The energy industry leaders of the 1920s could not foretell what disruptive events the ensuing century would bring – the Great Depression, World War II, 9/11 and the coronavirus pandemic, to name a few.
But three mid-Atlantic utilities – Philadelphia Electric, PP&L and PSE&G – decided that pooling their power would be the most efficient, economic path into any future, for their businesses and for their customers.
On Sept. 27, 1927, they established the first continuous power pool in the United States.
The utilities had found in exploring such a collaboration that sharing resources could reduce their capacity reserves, lower operating costs and improve service reliability. A study of the potential interconnection concluded that its economies would translate to an average annual savings of more than $3 million.
The utilities’ decision has paid off so successfully that PJM’s footprint now covers 65 million residents in 13 states and the District of Columbia. Today, PJM operations, markets and planning result in annual savings of up to $4 billion.

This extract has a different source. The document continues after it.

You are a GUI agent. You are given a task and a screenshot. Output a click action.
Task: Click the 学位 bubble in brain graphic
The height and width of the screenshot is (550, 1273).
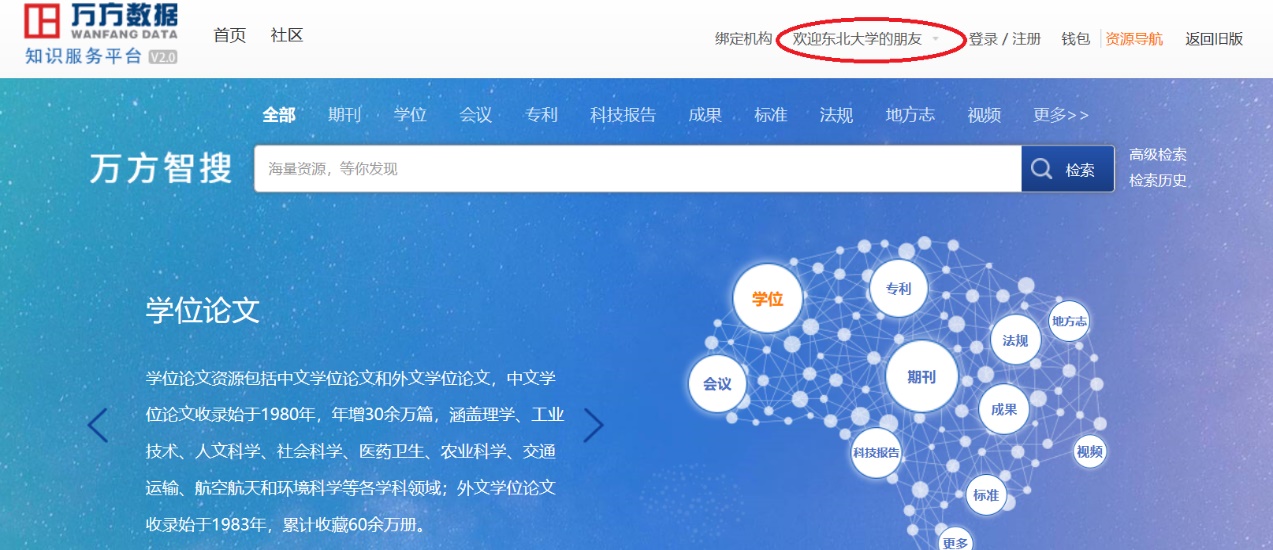click(x=767, y=298)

More than 90 years later, these tenets still anchor PJM’s mission of operating a reliable bulk electric system that delivers power when and where it is needed, at the least total cost.
An Industry in Flux
PJM’s core mission has always been, and will continue to be, keeping the lights on. But that job is getting more complex by the day. Drivers of change are coming from all directions. Extreme weather events are increasingly common. State and federal policies aim to decarbonize the grid. And a rapidly evolving fuel mix is leading grid operators, including PJM, to rethink their traditional approaches to their foundational functions – markets, operations and planning.

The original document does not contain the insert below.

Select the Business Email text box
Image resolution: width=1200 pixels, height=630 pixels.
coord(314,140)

As PJM moves forward, it continuously reviews lessons learned from past disruptive events, whether they occur within our footprint or out of it. That includes COVID-19, the winter storm that devastated Texas in February, and the recent destruction of Hurricane Ida.
Priorities Going Forward
PJM’s priorities for the next year will be its priorities for the foreseeable future – maintaining reliability while facilitating the decarbonization policies and other policies advanced by state and federal government; preparing for and planning for the grid of the future; and fostering innovation. This will be expressed in work on PJM’s market rules, offshore wind, the interconnection queue, the participation of home solar and other distributed energy resources in the markets, as well as the integration of renewable generation. Like those industry leaders who laid the foundation for the PJM of today, no one can foretell precisely what the future holds. But PJM remains confident that the RTO model, which has proved nimble at adjusting to challenges over the past tumultuous century, will weather any change.